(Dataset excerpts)

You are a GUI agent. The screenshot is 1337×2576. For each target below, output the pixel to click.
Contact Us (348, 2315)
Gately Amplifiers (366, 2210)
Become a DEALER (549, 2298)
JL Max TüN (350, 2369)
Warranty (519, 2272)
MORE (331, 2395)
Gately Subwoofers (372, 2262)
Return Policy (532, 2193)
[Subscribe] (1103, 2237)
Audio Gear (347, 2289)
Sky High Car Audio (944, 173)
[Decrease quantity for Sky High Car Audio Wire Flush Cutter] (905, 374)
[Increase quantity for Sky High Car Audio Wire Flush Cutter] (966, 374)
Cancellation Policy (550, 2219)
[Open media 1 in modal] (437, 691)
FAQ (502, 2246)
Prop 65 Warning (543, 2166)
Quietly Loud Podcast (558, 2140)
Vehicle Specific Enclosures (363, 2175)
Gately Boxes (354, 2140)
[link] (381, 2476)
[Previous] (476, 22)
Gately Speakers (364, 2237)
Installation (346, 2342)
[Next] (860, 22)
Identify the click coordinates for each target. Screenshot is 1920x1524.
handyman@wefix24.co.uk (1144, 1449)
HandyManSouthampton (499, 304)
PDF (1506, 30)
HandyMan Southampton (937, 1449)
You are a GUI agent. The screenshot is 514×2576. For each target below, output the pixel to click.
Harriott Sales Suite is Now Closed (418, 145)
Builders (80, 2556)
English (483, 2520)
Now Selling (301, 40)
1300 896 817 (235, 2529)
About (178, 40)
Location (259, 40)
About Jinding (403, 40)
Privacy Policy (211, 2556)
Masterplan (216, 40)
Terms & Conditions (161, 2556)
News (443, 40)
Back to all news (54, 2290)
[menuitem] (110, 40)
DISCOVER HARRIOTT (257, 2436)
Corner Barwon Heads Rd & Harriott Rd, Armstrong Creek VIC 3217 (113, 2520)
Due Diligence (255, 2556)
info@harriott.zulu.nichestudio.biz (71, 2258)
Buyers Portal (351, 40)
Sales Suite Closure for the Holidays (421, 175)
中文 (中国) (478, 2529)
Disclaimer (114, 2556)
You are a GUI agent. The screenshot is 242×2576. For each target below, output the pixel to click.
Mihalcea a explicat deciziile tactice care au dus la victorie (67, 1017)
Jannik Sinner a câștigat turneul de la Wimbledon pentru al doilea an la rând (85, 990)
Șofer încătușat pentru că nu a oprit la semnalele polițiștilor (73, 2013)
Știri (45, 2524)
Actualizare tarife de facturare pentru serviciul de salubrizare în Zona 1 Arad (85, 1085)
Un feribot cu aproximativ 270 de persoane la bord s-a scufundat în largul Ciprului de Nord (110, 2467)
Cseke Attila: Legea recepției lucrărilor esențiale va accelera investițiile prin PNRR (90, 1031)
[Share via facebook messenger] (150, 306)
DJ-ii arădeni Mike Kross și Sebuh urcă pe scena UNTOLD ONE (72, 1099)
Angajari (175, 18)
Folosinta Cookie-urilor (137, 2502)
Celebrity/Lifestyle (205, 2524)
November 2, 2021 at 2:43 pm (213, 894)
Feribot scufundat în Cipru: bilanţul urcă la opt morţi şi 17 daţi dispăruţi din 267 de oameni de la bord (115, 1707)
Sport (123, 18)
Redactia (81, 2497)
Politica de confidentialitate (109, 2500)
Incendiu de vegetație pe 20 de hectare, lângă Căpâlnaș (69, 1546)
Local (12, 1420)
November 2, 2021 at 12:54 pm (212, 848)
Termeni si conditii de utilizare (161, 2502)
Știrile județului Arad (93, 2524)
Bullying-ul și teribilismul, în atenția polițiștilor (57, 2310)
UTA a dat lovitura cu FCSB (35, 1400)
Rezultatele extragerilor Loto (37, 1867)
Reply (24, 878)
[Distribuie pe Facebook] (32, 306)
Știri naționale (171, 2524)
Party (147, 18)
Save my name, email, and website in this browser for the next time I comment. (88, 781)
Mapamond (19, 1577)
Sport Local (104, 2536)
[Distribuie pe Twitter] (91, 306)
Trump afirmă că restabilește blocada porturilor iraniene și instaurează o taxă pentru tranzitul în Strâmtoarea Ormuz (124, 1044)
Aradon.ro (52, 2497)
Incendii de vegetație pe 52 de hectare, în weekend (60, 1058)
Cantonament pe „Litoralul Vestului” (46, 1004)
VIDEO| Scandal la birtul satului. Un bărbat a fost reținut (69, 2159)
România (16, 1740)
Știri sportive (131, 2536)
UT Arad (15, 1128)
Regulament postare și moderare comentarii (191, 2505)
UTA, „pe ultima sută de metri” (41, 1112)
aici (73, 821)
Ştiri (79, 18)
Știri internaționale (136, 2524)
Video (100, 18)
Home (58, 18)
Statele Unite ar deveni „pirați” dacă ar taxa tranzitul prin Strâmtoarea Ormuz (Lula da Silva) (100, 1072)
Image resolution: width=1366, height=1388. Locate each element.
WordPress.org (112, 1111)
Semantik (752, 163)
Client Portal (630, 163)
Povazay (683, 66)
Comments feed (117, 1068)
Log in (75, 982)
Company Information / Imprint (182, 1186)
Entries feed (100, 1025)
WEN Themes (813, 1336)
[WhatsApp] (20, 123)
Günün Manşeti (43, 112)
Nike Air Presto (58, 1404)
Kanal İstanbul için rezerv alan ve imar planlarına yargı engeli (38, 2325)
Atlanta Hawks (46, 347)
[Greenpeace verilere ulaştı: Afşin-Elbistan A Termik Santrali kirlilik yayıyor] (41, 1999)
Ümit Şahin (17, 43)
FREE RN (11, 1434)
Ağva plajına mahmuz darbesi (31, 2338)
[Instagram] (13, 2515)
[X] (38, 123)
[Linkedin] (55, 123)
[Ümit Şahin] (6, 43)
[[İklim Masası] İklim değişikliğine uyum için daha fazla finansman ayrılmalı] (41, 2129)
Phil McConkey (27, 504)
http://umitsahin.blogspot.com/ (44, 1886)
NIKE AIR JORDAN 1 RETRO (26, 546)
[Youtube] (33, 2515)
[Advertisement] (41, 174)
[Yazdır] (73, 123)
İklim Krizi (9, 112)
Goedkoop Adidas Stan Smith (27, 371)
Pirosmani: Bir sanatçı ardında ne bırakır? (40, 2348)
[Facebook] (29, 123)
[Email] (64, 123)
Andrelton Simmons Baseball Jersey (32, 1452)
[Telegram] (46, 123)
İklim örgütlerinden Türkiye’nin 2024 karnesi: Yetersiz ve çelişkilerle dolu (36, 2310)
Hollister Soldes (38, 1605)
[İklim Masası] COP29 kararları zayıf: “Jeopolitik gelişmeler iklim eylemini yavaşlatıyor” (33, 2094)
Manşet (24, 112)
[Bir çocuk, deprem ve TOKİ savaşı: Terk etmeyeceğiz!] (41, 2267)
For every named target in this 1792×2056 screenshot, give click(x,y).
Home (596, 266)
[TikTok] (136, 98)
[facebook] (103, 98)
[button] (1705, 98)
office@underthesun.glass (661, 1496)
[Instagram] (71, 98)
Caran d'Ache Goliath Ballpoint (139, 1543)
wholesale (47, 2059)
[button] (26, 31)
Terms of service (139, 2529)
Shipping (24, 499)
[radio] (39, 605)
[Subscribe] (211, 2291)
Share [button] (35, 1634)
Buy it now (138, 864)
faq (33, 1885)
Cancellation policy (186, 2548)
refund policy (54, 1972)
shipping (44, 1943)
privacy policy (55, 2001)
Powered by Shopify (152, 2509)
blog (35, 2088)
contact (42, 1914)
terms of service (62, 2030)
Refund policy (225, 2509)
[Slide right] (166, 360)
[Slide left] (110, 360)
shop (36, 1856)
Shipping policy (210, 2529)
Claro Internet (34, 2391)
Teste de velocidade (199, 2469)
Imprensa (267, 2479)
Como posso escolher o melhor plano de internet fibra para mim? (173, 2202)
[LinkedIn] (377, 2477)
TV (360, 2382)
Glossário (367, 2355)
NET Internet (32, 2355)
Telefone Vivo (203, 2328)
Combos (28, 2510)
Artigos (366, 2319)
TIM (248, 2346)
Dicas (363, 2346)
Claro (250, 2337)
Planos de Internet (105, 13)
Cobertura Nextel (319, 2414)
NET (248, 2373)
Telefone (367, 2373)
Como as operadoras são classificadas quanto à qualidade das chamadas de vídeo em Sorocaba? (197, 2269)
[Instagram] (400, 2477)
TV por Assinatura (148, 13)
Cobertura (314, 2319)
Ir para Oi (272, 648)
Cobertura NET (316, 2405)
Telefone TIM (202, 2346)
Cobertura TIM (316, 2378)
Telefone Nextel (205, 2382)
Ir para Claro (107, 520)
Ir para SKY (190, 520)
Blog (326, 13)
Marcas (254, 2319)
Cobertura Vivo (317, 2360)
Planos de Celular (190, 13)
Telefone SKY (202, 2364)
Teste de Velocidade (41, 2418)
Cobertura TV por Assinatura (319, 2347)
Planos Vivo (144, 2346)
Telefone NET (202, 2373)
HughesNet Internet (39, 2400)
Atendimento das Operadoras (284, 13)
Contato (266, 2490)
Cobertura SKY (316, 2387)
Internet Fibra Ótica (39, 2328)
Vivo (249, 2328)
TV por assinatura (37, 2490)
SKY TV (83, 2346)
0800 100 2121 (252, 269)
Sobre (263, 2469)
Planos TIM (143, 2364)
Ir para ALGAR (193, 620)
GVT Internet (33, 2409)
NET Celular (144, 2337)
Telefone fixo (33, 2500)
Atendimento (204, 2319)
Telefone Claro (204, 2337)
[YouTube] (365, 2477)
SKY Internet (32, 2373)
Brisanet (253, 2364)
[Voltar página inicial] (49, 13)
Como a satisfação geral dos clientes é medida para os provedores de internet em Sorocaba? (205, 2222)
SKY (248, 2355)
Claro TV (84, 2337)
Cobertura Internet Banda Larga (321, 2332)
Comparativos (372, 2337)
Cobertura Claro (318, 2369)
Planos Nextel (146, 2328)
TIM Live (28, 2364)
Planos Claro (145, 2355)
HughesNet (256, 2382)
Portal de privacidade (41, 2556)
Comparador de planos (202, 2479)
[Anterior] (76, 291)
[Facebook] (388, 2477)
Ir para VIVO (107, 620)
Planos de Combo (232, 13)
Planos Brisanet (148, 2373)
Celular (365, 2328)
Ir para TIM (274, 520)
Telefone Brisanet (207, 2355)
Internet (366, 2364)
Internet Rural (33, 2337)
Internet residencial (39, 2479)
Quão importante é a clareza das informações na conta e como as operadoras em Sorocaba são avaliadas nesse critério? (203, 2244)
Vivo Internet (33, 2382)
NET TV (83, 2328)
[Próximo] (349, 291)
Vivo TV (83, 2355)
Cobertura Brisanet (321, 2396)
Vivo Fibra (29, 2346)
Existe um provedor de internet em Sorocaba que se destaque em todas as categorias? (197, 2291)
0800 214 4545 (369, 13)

Task goal -
Give the number of lines in the entries above that include the word "Masası", and nothing more.

Solution to this task -
2